Es verstreute sein silbrig schimmerndes Licht als matten Glanz auf den blauen Planeten Erde und hatte auch nicht vergessen, diesen Schimmer über die Häuser des Camps auszustreuen.
In einer gewissen Entfernung blieb ich stehen und schaute mir das Camp an, dessen Häuser in dieser Umgebung irgendwie künstlich wirkten. Von der Helligkeit des Tages war nun nichts mehr zu sehen, und die Dunkelheit hatte auch der kleinen Ortschaft ein anderes Aussehen verliehen. Die Außenfassaden der Holzhäuser schimmerten bläulich und wirkten wie die geheimnisvollen Bauten einer noch geheimnisvolleren fremden Rasse, die aus dem All der Erde einen Besuch abgestattet hatte.
Eine Straße, die zwei Reihen von Häusern genau in der Mitte teilte. Ein Bild, wie mit dem Lineal gezogen, jedoch von einer Deformation unterbrochen.
Das war genau das Haus, in das der Lastwagen hineingerammt war und es zerstört hatte.
Da stand kein Teil mehr auf dem anderen. Ob das Dach oder die Wände, der schwere Wagen hatte alles plattgemacht und außer der Lücke ein wahres Trümmerfeld hinterlassen.
Niemand hatte den Wagen bisher weggefahren. Ich konnte mir vorstellen, daß er sich auch für den Abtransport der Truhe gut eignete. Noch wollte ich es nicht wahrhaben, daß sich dieser Fall in eine derartige Richtung entwickelt hatte.
Mit Sukos Entführung hatte es begonnen. Li Choung, einer der verbrecherischen Triaden-Führer hatte mit Sukos unfreiwilliger Hilfe seinen Sohn Tommy Li wiederfinden wollen.

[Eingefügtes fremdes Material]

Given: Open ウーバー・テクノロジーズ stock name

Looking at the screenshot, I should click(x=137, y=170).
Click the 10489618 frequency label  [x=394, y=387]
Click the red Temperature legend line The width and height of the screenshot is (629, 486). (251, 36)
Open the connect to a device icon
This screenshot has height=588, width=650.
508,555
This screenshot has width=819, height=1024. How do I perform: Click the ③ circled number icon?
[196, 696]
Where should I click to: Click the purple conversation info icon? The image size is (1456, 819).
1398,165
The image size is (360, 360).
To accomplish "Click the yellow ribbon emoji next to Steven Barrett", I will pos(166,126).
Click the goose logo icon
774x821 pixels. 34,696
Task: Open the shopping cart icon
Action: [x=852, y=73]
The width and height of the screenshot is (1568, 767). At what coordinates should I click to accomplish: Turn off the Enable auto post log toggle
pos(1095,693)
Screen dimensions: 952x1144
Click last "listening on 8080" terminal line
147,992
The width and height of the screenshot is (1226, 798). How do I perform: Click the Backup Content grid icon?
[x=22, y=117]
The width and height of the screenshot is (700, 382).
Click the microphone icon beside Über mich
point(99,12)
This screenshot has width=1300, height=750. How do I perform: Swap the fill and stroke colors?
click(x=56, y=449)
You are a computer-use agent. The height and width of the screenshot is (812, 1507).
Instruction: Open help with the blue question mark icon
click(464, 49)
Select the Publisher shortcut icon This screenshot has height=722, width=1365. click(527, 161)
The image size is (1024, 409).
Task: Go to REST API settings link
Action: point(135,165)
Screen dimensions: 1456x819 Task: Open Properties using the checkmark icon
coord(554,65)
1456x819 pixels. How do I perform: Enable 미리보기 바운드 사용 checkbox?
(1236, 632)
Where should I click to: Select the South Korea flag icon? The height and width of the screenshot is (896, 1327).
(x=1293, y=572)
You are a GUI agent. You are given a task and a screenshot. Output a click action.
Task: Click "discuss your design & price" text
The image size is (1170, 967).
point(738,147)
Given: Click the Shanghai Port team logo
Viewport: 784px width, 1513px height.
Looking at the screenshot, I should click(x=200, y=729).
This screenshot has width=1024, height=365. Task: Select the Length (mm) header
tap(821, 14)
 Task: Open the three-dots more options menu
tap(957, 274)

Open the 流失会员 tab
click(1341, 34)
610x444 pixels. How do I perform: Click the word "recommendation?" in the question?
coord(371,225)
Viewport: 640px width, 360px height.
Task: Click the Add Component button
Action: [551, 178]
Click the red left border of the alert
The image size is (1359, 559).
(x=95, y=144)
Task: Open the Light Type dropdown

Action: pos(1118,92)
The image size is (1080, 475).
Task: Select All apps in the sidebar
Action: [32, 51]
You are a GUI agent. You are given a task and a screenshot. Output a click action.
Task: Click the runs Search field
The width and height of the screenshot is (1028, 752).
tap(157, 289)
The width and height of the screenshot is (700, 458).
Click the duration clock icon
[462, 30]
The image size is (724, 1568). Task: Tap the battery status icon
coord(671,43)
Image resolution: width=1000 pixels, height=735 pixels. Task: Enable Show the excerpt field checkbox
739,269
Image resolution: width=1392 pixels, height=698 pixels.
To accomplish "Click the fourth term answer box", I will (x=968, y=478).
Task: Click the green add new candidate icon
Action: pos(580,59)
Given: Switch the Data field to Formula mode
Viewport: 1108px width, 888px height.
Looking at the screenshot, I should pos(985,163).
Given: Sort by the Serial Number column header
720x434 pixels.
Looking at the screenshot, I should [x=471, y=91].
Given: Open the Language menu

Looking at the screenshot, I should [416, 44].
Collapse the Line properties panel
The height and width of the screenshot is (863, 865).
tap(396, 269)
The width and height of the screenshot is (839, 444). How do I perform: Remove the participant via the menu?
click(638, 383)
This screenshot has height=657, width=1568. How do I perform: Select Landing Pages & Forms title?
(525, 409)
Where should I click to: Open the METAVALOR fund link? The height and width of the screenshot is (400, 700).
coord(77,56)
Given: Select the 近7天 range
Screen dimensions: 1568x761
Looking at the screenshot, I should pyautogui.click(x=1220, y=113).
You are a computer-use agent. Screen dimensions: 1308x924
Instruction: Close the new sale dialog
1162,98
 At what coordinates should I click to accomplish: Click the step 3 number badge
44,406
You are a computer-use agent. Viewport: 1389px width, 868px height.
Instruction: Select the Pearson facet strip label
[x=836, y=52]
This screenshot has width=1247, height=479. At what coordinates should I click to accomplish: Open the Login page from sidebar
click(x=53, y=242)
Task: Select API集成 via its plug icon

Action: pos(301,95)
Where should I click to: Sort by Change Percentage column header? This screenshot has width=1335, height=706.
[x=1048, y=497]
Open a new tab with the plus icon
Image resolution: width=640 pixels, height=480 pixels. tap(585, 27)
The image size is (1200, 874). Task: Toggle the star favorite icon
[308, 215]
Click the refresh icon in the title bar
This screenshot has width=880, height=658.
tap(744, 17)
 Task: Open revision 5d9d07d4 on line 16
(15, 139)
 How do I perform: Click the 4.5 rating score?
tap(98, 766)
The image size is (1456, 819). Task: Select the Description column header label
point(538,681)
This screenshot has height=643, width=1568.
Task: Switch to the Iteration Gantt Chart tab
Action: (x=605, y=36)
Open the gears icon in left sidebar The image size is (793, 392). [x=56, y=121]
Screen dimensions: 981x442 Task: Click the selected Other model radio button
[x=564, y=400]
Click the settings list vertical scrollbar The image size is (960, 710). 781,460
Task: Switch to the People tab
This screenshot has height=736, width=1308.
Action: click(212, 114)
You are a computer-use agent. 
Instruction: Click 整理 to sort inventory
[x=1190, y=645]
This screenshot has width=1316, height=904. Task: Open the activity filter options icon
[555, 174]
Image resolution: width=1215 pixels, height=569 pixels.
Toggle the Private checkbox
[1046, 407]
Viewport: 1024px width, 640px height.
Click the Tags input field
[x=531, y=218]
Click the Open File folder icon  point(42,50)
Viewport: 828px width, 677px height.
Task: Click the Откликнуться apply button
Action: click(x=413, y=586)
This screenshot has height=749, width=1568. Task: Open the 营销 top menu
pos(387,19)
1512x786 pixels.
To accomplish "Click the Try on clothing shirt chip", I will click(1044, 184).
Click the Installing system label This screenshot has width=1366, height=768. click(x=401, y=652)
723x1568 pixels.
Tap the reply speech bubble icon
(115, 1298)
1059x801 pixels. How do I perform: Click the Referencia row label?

Tommy Li hatte sich von seinem Clan losgesagt und war einen anderen Weg gegangen wie auch Rico und die anderen aus dem Camp. Sie wollten die Welt und deren Geheimnisse ergründen, allerdings nicht die naturwissenschaftlichen, sondern die metaphysischen. Um in Ruhe arbeiten zu können, hatten sie sich dieses Camp gebaut, wo sie von aller Welt ungestört den Forschungen nachgehen konnten.
Es war der falsche Weg gewesen, denn sie waren bei ihren Forschungen dem Teufel in die Quere gekommen. Und er hatte nur auf eine Gelegenheit gewartet und Joanna, seine Geisterbraut, geschickt.
Sie gab es nicht mehr. Mein Kreuz hatte es leicht geschafft, sie zu vernichten, aber damit war der Fall erst richtig eingeläutet worden. Ich hatte nicht mit der Heimtücke des Teufels gerechnet, nicht in diesem Fall.
Jetzt aber wußte ich, daß er auch hier die Fäden zog und Suko in seiner Gewalt hatte.
Er hatte es sich nicht leicht gemacht und ihn kurzerhand umgebracht.
Nein, so etwas hatte der Teufel nicht nötig. Er war ein Spieler, ein Hasardeur, und er war auch jemand, der seine Macht voll auskostete und dies immer wieder unter Beweis stellen mußte.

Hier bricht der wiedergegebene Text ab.